All-in-one run script for in_process VLLM configs

To host an llm on the cluster and run uv code against it in a python-internal setup, without the use of an external VLLM server, use the all-in-one run script run_in_process.sh. Note that this requires the use of the *_in_process.yaml configs in configs/extractor/llm when executing uv run -m kibad_llm.predict. Using the run_in_process.sh script also allows to run the Open AI models via their API, e.g. GPT-5, see configs/extractor/llm/gpt_5.yaml. This can even be done in combination with VLLM-served models in a single experiment run, see for example the template commands in https://github.com/DFKI-NLP/kibad-llm/issues/32 .

Prerequisites

In order to use run_in_process.sh you need to have followed the steps in Full project srun!

In addition, set up your .env file:

cp .env.example .env

Edit .env and fill out the following mandatory variables:

HF_TOKEN=<your_hf_token>
OPENAI_API_KEY=<your_openai_api_key>
VLLM_DOWNLOAD_DIR=/ds/models/llms/cache

You can create an Open AI key at https://platform.openai.com/api-keys and Huggingface access tokens at https://huggingface.co/settings/tokens.

Usage

run_in_process.sh uses flags with command line arguments.

— Provided records —

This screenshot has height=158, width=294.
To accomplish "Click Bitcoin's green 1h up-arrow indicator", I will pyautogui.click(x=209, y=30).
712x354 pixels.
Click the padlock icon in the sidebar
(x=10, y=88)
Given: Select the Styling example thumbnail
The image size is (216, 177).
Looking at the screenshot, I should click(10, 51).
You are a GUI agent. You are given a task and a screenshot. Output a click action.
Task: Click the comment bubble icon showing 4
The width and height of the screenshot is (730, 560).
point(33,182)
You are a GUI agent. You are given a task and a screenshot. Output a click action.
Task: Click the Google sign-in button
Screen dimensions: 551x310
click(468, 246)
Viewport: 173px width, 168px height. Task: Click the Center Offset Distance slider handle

— Exercise tasks —
a) Repeat the in-process VLLM run script notes word for word, everything from "Edit .env and" down to "command line arguments.".
b) Go on with the in-process VLLM run script notes, picking up after their final sentence.

— Written responses —
a)
Edit .env and fill out the following mandatory variables:

HF_TOKEN=<your_hf_token>
OPENAI_API_KEY=<your_openai_api_key>
VLLM_DOWNLOAD_DIR=/ds/models/llms/cache

You can create an Open AI key at https://platform.openai.com/api-keys and Huggingface access tokens at https://huggingface.co/settings/tokens.

Usage

run_in_process.sh uses flags with command line arguments.

b)
  • -h | --help displays very similar help to this.

  • pa | --partition is the slurm partition to submit the job to. This is an optional flag and uses "RTX6000-SLT" per default.

  • -t | --time is the maximum time the slurm job is allowed to run. This is an optional flag and uses one hour per default.

  • -u | --uv is used for all uv run arguments. If there are multiple, make sure to wrap them in quotes like "-m some.code" which results in uv run -m some.code. This is a required flag.

The script takes care of everything start to finish and executes all code on the compute node. As soon as the job gets resources, the uv run command (e.g. predict.py) starts.

The alternatives

All-in-one run external VLLM script

To host an llm on the cluster and run uv code against it as soon as the model is ready, use the all-in-one run script run_with_llm.sh

Prerequisites

In order to use run_with_llm.sh you need to have followed the steps in Full project srun!

Usage

run_with_llm.sh uses flags with command line arguments.

  • -h | --help displays very similar help to this.

  • -v | --vllm is used for almost all arguments relevant to vLLM. If there are multiple, make sure to wrap them in quotes like "some/mistral --trust-remote-code". This is a required flag.

  • -vv | --vllm-version is the vLLM version to run. This is an optional flag and uses version 0.12.0 per default.

  • -po | --port is the port vLLM and the uv code communicate on. This is an optional flag and uses a random port per default.

  • pa | --partition is the slurm partition to submit the job to. This is an optional flag and uses "RTX6000-SLT" per default.

  • -t | --time is the maximum time the slurm job is allowed to run. This is an optional flag and uses one hour per default.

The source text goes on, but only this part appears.